(Items from a dataset)
— Begin —

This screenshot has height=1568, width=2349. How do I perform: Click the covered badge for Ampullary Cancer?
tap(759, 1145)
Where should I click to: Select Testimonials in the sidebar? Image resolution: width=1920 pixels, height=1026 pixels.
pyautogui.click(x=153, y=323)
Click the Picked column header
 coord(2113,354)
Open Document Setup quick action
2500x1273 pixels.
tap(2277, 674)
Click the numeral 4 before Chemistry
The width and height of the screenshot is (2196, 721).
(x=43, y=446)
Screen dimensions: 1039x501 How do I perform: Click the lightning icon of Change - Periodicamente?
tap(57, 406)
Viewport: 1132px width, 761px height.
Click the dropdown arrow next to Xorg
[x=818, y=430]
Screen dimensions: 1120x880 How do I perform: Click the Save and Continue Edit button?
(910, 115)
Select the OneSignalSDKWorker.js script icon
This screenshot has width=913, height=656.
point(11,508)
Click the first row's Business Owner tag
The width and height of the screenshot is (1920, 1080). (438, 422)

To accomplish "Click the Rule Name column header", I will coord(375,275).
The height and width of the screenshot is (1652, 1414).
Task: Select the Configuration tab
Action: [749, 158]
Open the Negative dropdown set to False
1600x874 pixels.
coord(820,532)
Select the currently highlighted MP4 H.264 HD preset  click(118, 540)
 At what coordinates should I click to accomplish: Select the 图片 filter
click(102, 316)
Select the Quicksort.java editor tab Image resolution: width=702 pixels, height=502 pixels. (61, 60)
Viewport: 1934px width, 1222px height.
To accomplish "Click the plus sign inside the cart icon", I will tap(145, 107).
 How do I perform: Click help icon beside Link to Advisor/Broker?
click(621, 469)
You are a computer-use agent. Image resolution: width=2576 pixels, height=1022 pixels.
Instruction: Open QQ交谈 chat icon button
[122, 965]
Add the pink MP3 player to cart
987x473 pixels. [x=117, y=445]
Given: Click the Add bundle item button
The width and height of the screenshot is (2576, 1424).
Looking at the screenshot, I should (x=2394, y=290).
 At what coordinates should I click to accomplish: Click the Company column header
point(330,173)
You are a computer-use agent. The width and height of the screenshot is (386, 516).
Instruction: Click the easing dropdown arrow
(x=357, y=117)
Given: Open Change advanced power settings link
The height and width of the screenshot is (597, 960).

— End —

● **OBJECTIVE**
Copy every line of the listing above word for word.

● **REPLY**
This screenshot has height=1568, width=2349. How do I perform: Click the covered badge for Ampullary Cancer?
tap(759, 1145)
Where should I click to: Select Testimonials in the sidebar? Image resolution: width=1920 pixels, height=1026 pixels.
pyautogui.click(x=153, y=323)
Click the Picked column header
 coord(2113,354)
Open Document Setup quick action
2500x1273 pixels.
tap(2277, 674)
Click the numeral 4 before Chemistry
The width and height of the screenshot is (2196, 721).
(x=43, y=446)
Screen dimensions: 1039x501 How do I perform: Click the lightning icon of Change - Periodicamente?
tap(57, 406)
Viewport: 1132px width, 761px height.
Click the dropdown arrow next to Xorg
[x=818, y=430]
Screen dimensions: 1120x880 How do I perform: Click the Save and Continue Edit button?
(910, 115)
Select the OneSignalSDKWorker.js script icon
This screenshot has width=913, height=656.
point(11,508)
Click the first row's Business Owner tag
The width and height of the screenshot is (1920, 1080). (438, 422)

To accomplish "Click the Rule Name column header", I will coord(375,275).
The height and width of the screenshot is (1652, 1414).
Task: Select the Configuration tab
Action: [749, 158]
Open the Negative dropdown set to False
1600x874 pixels.
coord(820,532)
Select the currently highlighted MP4 H.264 HD preset  click(118, 540)
 At what coordinates should I click to accomplish: Select the 图片 filter
click(102, 316)
Select the Quicksort.java editor tab Image resolution: width=702 pixels, height=502 pixels. (61, 60)
Viewport: 1934px width, 1222px height.
To accomplish "Click the plus sign inside the cart icon", I will tap(145, 107).
 How do I perform: Click help icon beside Link to Advisor/Broker?
click(621, 469)
You are a computer-use agent. Image resolution: width=2576 pixels, height=1022 pixels.
Instruction: Open QQ交谈 chat icon button
[122, 965]
Add the pink MP3 player to cart
987x473 pixels. [x=117, y=445]
Given: Click the Add bundle item button
The width and height of the screenshot is (2576, 1424).
Looking at the screenshot, I should (x=2394, y=290).
 At what coordinates should I click to accomplish: Click the Company column header
point(330,173)
You are a computer-use agent. The width and height of the screenshot is (386, 516).
Instruction: Click the easing dropdown arrow
(x=357, y=117)
Given: Open Change advanced power settings link
The height and width of the screenshot is (597, 960).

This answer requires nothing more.